Posted - 06/05/2018 :  10:44:18 PM  Show Profile  Reply with Quote
A fellow modeller gave me this kit by Westrail, an AAR Standard 50 Ton, 53' 6" flatcar.It's a fairly comprehensive kit with resin cast sides and ends. I'll start the build in the next thread.

Country: Canada | Posts: 2134

Glen Haasdyk
Fireman



Posted - 06/09/2018 :  7:57:23 PM  Show Profile  Reply with Quote
The Kit comes with s et of instructions, 4 pages, double side printed as well as a second set that includes, photos and drawings to aid in construction.




I also took a quick assessment of the kit contents. The two sides and ends of cast resin, styrene decking and subfloor, brass stake pockets, two Athearn 50' flat car frames, and assorted other parts.





I started the build by drilling out the mounting holes for the stake pockets, with a #62 drill, then gluing them in with CA. After that dried I took my dremel and ground the pins flush with the back of the car sides.

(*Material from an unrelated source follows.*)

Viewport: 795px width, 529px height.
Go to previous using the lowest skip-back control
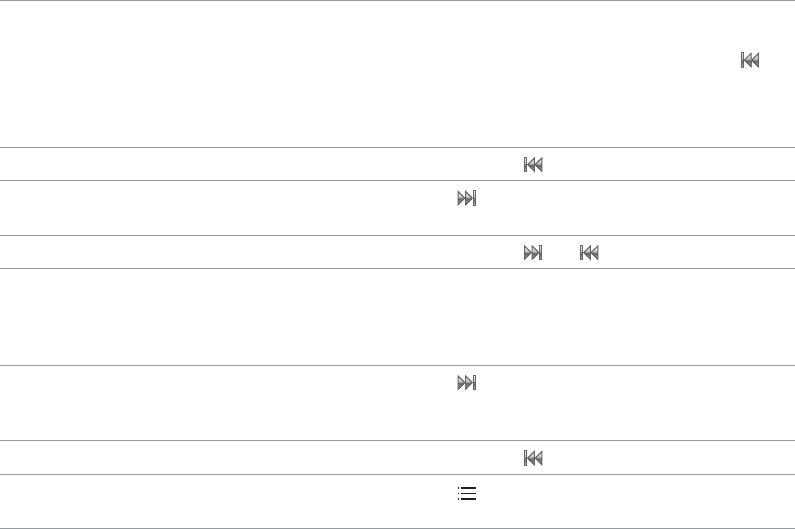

Edited by - Glen Haasdyk on 06/09/2018 8:03:30 PM

Country: Canada | Posts: 2134 Go to Top of Page

tct855
Crew Chief

Premium Member


Posted - 06/10/2018 :  09:06:07 AM  Show Profile  Visit tct855's Homepage  Reply with Quote
Glen,
Growing up as a kid & young adult I use to love modeling flat cars of all types.
Never built a flat car kit, so I'm excited to learn & follow along on this build. Thanx Thom...



Country: USA | Posts: 518 Go to Top of Page

Glen Haasdyk
Fireman



Posted - 06/11/2018 :  12:37:38 AM  Show Profile  Reply with Quote
Thanks for following along, Thom.

I made some progress on the kit over the past couple days.

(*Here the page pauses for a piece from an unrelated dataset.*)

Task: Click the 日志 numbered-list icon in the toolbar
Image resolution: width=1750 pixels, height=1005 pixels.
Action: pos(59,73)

I attached the side and ends to the styrene sheet that forms the subframe, then I started to build the underframe.




As I mentioned before the kit comes with two Athearn 50' flatcar frames. Both are needed to make the main frame for this car.







I started with cutting the bolsters loose from one of the frames. The hole on the underside is cored out to accept a nut for the truck screw.





I used the cut-off coupler pocket as a spacer guide for the bolster placement and drilled a relief hole for the truck screw. The truck screws are short enough that they won't contact the styrene deck that will be applied later. At this time I also cut the center section out of the athearn frame. This is made using only the center cross beam and cutting just short of the other two beams. The instructions give a number of measurements for the other two frame parts but I found it easier to cut the middle part out first, then cut the others to fit.



Edited by - Glen Haasdyk on 06/11/2018 12:51:45 AM

Country: Canada | Posts: 2134 Go to Top of Page

Glen Haasdyk
Fireman



Posted - 06/11/2018 :  01:04:52 AM  Show Profile  Reply with Quote




It was at this time that I decided to glue the bolsters in and attach the trucks and couplers temporarily so I could adjust for coupler height. I decided to use Kadee #17 scale couplers with the Kadee draft boxes to the ends had to be opened up a bit for them to fit.





After filing the frame ends and some assembly I did a quick check with the coupler and everything lined up.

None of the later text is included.